A recurring question from Engineers working on production forecasting and reserves estimation is how to effectively use clustering to group similar production curves in order to effectively plan for different field development scenarios. Clustering is one of the most important unsupervised learning methods, since it allows us to discover non trivial relationships between elements, i.e. production curves.
It is important to note that clustering and classification are not the same thing. A clustering method would help us discover classes of production curves from historical production data. On the other hand, a classification method would label any incoming production curves based on how well they match with existing classes. Fig. 1 below helps clarify the distinction between clustering and classification. Nevertheless, once production classes have been properly identified with a clustering algorithm, it is useful to relate geological, completion, and drilling data to predict production classes via classification techniques.
There is a plethora of commercial and free solutions that can be used to perform clustering. Two of the most common implementations are the K-means and hierarchical clustering methods. However, most off-the-shelf products offer generic clustering algorithms with limited configurability in terms of similarity or distance metrics. This lack of configurability may hinder our ability to obtain clear and consistent cluster separation when tackling real world scenarios in the Oil and Gas industry, which often leads to erroneous conclusions.
On the other hand, implementing a more robust custom solution that adheres to particular engineering or physical situations can be challenging and time consuming. This usually requires the combination of subject matter expertise with strong mathematical knowledge in order to derive meaningful solutions.
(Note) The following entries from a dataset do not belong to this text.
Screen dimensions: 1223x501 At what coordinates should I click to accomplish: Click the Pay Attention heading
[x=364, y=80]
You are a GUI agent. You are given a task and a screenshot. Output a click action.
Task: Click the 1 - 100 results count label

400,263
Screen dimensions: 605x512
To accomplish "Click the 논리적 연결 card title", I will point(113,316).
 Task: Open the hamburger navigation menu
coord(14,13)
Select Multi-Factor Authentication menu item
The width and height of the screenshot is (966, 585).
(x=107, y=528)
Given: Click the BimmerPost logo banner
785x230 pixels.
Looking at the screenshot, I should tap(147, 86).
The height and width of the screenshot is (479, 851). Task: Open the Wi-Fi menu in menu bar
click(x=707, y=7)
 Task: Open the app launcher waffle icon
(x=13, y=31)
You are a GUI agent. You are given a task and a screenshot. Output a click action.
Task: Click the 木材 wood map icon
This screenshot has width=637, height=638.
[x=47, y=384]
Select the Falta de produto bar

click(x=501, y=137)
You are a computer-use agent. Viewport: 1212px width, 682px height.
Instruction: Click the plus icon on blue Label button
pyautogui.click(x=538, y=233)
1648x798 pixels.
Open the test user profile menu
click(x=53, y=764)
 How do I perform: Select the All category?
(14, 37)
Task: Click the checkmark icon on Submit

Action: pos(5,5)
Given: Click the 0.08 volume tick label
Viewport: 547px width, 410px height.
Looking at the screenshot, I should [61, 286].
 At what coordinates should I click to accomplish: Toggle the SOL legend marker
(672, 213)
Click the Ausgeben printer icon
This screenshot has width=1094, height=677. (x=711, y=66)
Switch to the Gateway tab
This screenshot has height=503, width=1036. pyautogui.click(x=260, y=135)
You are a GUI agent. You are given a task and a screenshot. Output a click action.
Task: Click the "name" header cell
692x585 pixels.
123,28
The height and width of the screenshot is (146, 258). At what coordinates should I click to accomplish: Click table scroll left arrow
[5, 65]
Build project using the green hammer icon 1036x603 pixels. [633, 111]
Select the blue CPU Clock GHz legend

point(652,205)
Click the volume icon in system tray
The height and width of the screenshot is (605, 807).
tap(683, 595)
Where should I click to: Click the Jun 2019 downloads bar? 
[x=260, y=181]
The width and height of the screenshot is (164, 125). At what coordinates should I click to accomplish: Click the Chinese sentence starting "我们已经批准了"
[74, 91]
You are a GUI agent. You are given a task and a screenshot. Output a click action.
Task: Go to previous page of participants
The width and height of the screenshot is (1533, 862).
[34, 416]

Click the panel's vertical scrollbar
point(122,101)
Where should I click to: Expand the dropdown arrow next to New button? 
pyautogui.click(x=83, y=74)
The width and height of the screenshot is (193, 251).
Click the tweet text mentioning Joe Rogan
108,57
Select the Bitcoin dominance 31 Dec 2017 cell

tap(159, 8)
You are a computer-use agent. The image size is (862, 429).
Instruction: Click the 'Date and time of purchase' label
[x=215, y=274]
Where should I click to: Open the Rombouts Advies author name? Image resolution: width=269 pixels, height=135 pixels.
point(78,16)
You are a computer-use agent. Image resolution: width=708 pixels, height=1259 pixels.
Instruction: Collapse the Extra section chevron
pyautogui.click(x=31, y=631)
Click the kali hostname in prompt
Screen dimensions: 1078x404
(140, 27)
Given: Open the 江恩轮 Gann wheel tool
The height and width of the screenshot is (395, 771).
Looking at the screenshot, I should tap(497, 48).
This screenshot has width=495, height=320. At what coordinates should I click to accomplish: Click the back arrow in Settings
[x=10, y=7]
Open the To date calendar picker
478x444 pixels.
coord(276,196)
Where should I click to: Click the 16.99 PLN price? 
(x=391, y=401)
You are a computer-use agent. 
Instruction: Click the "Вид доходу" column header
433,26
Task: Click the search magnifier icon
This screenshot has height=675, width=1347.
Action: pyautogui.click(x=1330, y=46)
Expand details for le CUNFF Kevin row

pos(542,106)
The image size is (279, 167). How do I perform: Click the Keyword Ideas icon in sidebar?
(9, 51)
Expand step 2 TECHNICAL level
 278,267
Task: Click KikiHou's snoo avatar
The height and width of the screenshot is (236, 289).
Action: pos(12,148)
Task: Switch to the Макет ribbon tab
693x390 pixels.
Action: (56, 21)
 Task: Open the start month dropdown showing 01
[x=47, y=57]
In this article, we will compare what happens when we naively apply K-means to cluster production curves, and then contrast it with an approach that accounts for production features to improve curve alignment. Would the clustering results still hold after several months of production? Let’s find out.
To begin, let us select 12 arbitrary cumulative production curves and try to generate three production groups: Low, Medium, and High. For the sake of simplicity and without loss of generality, we would assume that both time and cumulative production values have been normalized between the range 0 to 1. For simplicity, we will apply clustering on the raw data using these two methods: The traditional K-means clustering method against a modified version that accounts for the physics of the problem.
With the traditional K-means clustering we use the standard Euclidean distance or L2-norm to characterize the similarity among curves. As for the physics-based K-means approach, we are going to account for time-varying patterns that typically arise in production: flow regime changes, well shut-ins, formation damage, or mechanical issues that could be inducing pronounced changes in pressure or rates. To that end, we will define suitable similarity indices between production curves using Procrustes procedures that will rely on scaling, translation and rotation components to compare curves shapes under a common reference system. The proposed approach can be actually related to Dynamic Time Warping (DTW) which is used to compare temporal series and will allow us to reduce clustering uncertainty as we will see next.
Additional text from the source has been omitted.